• [Stated task A]:
Answer these questions using the planning text:
(i) What name is given to the goal state ON(A,B) and ON(B,C) that is called not serializable?
(ii) What would have to be added to make the register problem serializable?
(iii) How many proofs of correctness does the planning text say were discussed, and what are they?
• [Stated task B]:
In the entries below, copy out every line from the one with "Open preset search with magnifier icon" through the end of the entries, and leave out the pictures.
## BEGIN Quoted text
The STRIPS planner would make the assumption that any given problem was
serializable, and so it would fail on a non-serializable problem such as
the registers problem.
A few examples:
Given a blocks-world initial state with all blocks on the table
A B C D
---------
If the goal state is
A C
B D
---------
then this is an independent set of goals, because the 2 goals can be
accomplished either of the 2 possible orders.
ON(A,B) ON(C,D)
then then
ON(C,D) or ON(A,B)
The goal state (starting from the same initial state)
A
B
C
---------
is not independent, but is serializable.
Given the initial state
C
A B
---------
the goal state ON(A,B) and ON(B,C) as shown below
A
B
C
---------
is not serializable. This is known as the "Sussman Anomaly."
Note that the given goal state is not complete. If a complete description
of the goal state is given,
ON(A,B)
ON(B,C)
ON(C,TABLE)
CLEAR(A)
HANDEMPTY()
then this goal is serializable. The first goal in the permutation would
be ON(C,TABLE), and so on...
Knowing if a problem is serializable is important, because it affects how
expensive it is to find a plan. Finding a plan for an independent problem
is very cheap, because all goals can be accomplished in any order or even
in parallel. A trivially serializable problem is cheaper to solve than a
laboriously serializable problem.
The register problem can be made serializable by giving a complete
description of the goal state. This would require adding a contents for
r3. (As well as in the initial state.)
But in general it is more desirable to be able to give a partial
description of the goals, wherever possible. That makes the task easier
for the person who designs the set of goals. Otherwise they are compelled
to consider every possible value.
*********
Planning algorithms flow from proofs of correctness of the plans. If we
have k different proofs of correctness of the plans, then we have at least
k different search algorithms with which to find a plan. We have
discussed 3 different proofs: Progression, regression, and causal
proof. In any case, you start with an empty plan and keep extending it
until the plan that you have satisfies the chosen proof procedure.
Progression -- Start with the initial state. An action can be applied to
a state only if the preconditions (partial assignments of values to
variables) for that action are holding in the given state. If this is the
case, then the new state is given by copying the effects of the action
into the new state, and all other values remain unchanged from the
previous state to the new state. When a state is reached where all the
values of the goal state hold, the problem is solved.
## END Quoted text
## BEGIN Raw data
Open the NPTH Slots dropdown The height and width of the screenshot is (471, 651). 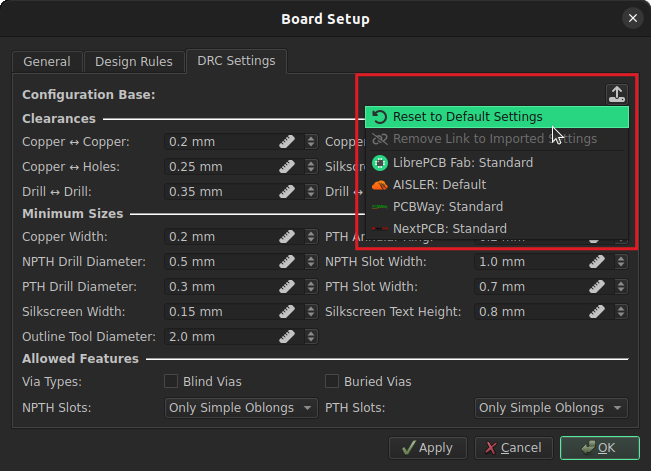(240, 408)
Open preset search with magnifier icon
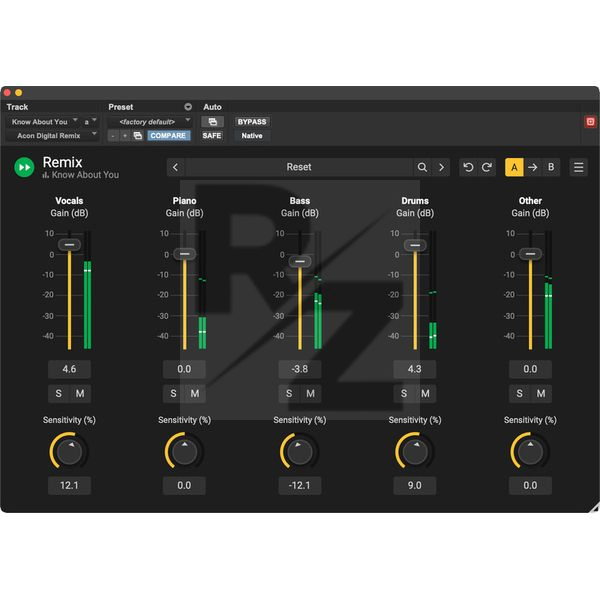Viewport: 600px width, 600px height. click(423, 167)
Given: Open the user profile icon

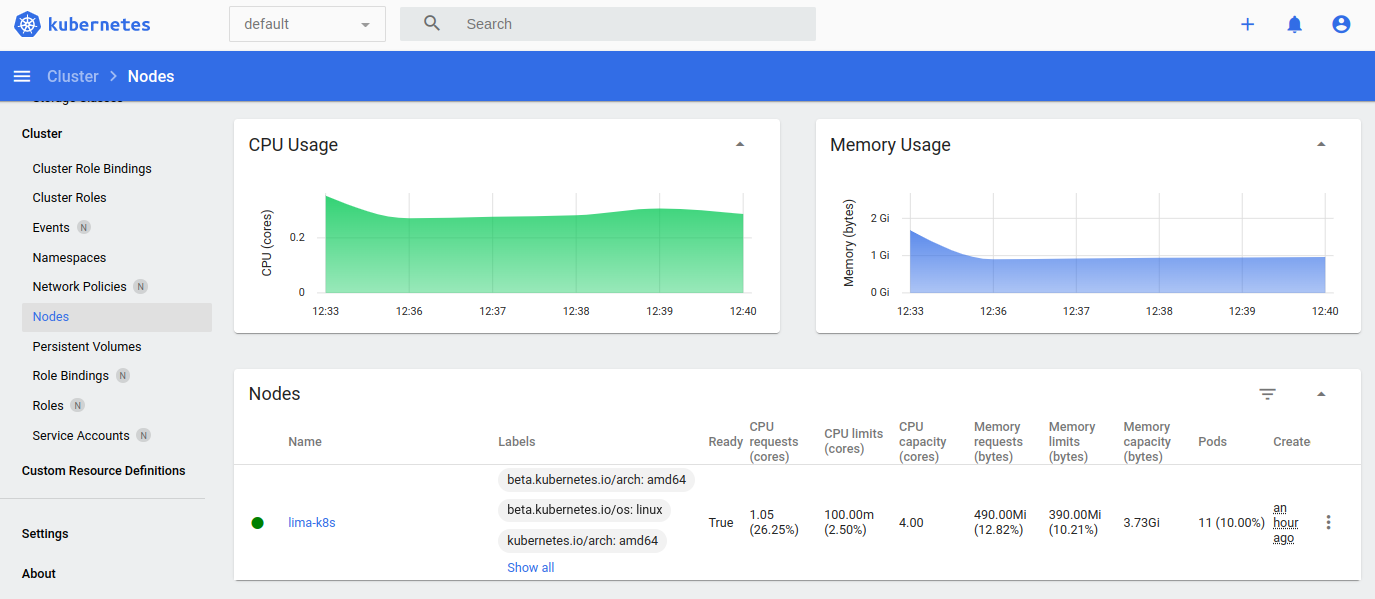Looking at the screenshot, I should pos(1341,23).
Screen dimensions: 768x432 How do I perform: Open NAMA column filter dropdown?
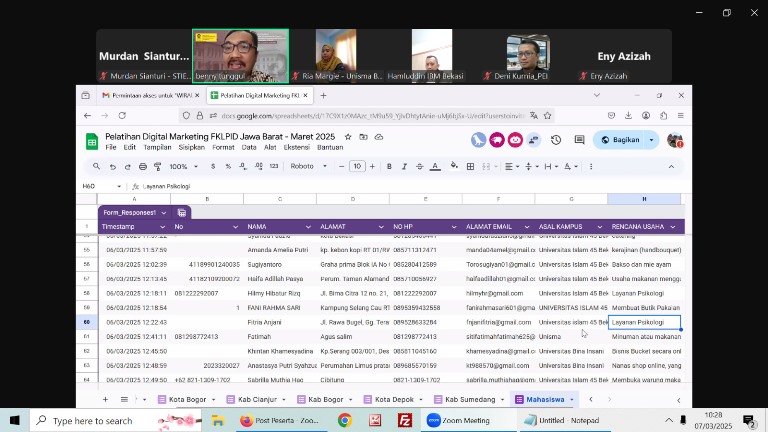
## END Raw data
• [Complete answer A]:
(i) The "Sussman Anomaly."
(ii) A contents for r3, in the goal state as well as in the initial state.
(iii) Three: progression, regression, and causal proof.

• [Complete answer B]:
Open preset search with magnifier icon
Viewport: 600px width, 600px height. click(423, 167)
Given: Open the user profile icon

Looking at the screenshot, I should pos(1341,23).
Screen dimensions: 768x432 How do I perform: Open NAMA column filter dropdown?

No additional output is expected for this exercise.